The New York Skyliners were a soccer team based in the Bronx borough of New York City. The club were a charter member of the United Soccer Association (USA) in 1967 and played their home games as Yankee Stadium.

History 
In 1966 several groups of entrepreneurs were exploring the idea of forming a professional soccer league in United States. One of these groups, United Soccer Association (USA) led by Jack Kent Cooke, selected 12 cities for team locations and the Irving Mitchell Felt purchased a franchise as part of the Madison Square Garden Corporation.  The USA originally planned to start play in the spring of 1968; however the rival National Professional Soccer League, which secured a TV contract from CBS, announced it was ready to launch in 1967. Not wanting to let the rival league gain an advantage, the USA decided to launch early. Not having secured any player contracts, the league imported teams from Europe, Brazil, and Uruguay to represent the franchise cities.  Uruguayan team C.A. Cerro was brought in to play as the Skyliners.

The Skyliners opened the season at home against the Toronto City in a 1 - 1 draw in front of crowd of 21,871.  The New York Skyliners finished the season fifth place with a record of 2 wins, 6 ties and 4 losses while drawing an average home league attendance of 8,766.

DIRECTIONS —
From the text on the New York Skyliners, reproduce word for word the passage starting with "The Skyliners opened" and going on through "attendance of 8,766.".

THE DATA —
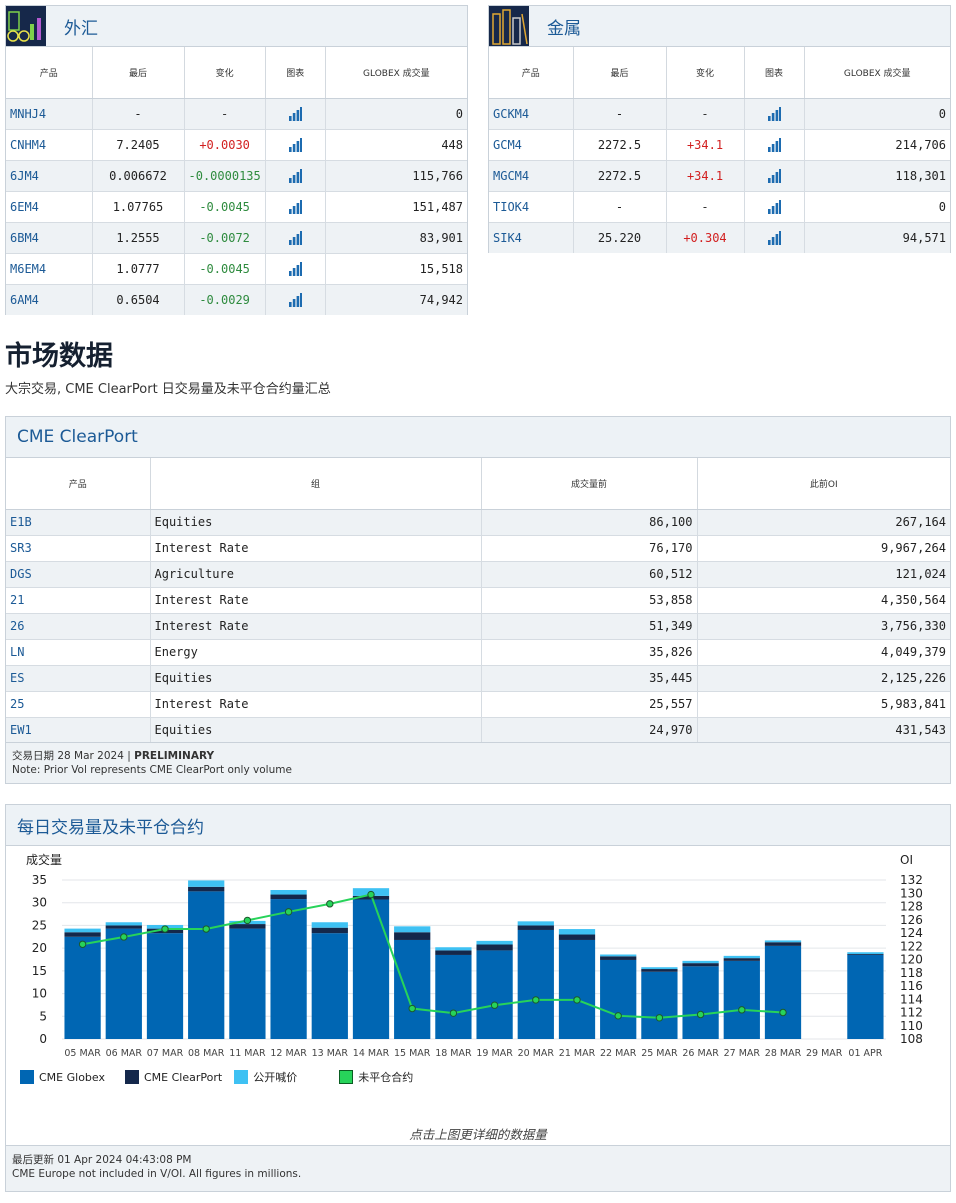 Image resolution: width=956 pixels, height=1203 pixels. What do you see at coordinates (78, 626) in the screenshot?
I see `product-code-link: 26` at bounding box center [78, 626].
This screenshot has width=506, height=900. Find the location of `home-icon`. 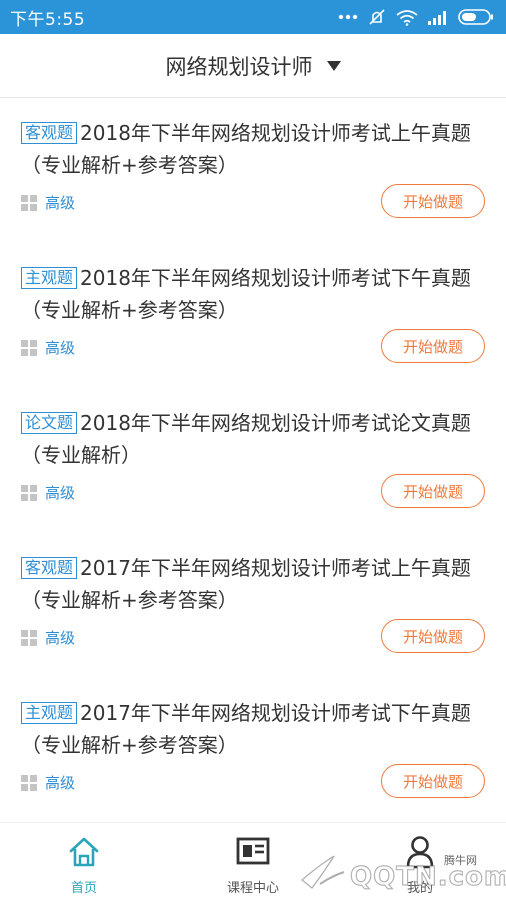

WRITTEN RESPONSE —
The Skyliners opened the season at home against the Toronto City in a 1 - 1 draw in front of crowd of 21,871.  The New York Skyliners finished the season fifth place with a record of 2 wins, 6 ties and 4 losses while drawing an average home league attendance of 8,766.